南満州鉄道総裁の後藤新平と
東武鉄道社長の根津嘉一郎

 早川はこの頃、政治家志望だった。そして政界において後藤新平こそが最も将来ある偉大な人物だと考えた。早川は後藤の知遇を得ようと、いきなり「意見書」を送りつけるが、気に入られて、後藤が総裁を務めていた南満州鉄道の秘書として採用された。ところがすぐに後藤が桂内閣の逓信大臣に就任することになり、満鉄総裁を退任。早川も後を追って退職した。

 早川は考えた。有力政治家になるためには官僚として頭角を現す必要があるが、それには高等文官試験に合格する必要がある。しかし、試験に受かる自信がなかった早川は政治家の道をあきらめ、実業家の道を志すことにした。では何をするかと考えた時に、わずかな期間ながら満鉄にいたことから、鉄道業を選んだのである。

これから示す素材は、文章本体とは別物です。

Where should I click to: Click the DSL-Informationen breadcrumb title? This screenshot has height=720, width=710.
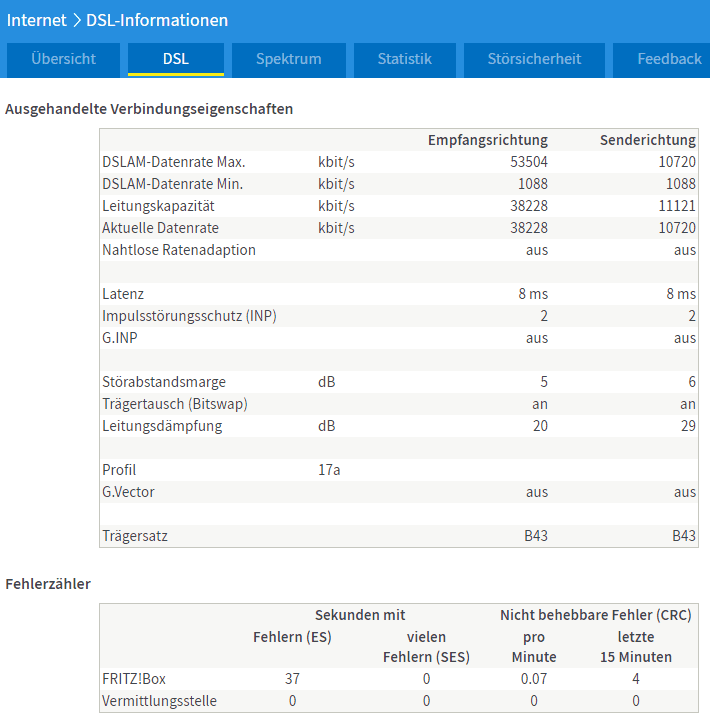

 早川は一途で頑固なところがある一方で、あっさりと考えを変えてしまう一面がある。早川は後に「私の最初の希望は政治家でありましたが、周囲の情勢やら、自分やらを考えてみると、とても見込みのないことが分かった。私は常に『よりよきもの』があれば、それに転向します」と語っている。これは後述するロンドンでのエピソードに通じる話だろう。

 早川にはもうひとつの信念があった。ある仕事で名を成すためには、下積みから出発し、まず下を覚えてから上を望まなければならないと考えていた。

 そこで早川は、再び後藤新平を頼る。鉄道院初代総裁となっていた後藤の手引きで鉄道院中部鉄道管理局(現在のJR東日本の遠い遠いご先祖)に入局し、ここで駅業務、荷物業務から庶務まで、鉄道の現場業務を一通り体験し、会得した。

 そんな早川を抜擢(ばってき)したのが同じ山梨出身の実業家で、東武鉄道社長の根津嘉一郎である。根津は早川に、まず佐野鉄道(現在の東武佐野線の一部)、次いで高野鉄道(現在の南海高野線の一部)の経営再建を任せ、彼は見事にそれに応えた。

 次に早川が選んだテーマが「港湾鉄道」だった。当時、大阪港は防波堤や桟橋の工事が完了したばかりだったが、ほとんど船は来ず、市民が釣りをするばかりという状況だった。そこで港湾における貨物輸送を研究しようと思い立ち、先進事例を視察するためにイギリスに渡ることにしたのである。

 ところがロンドンで早川の心をつかんだのは、港湾鉄道ではなく地下鉄だった。「よりよきものがあればそれに転向」する早川は、当初の研究テーマを投げ出し地下鉄に没頭していく。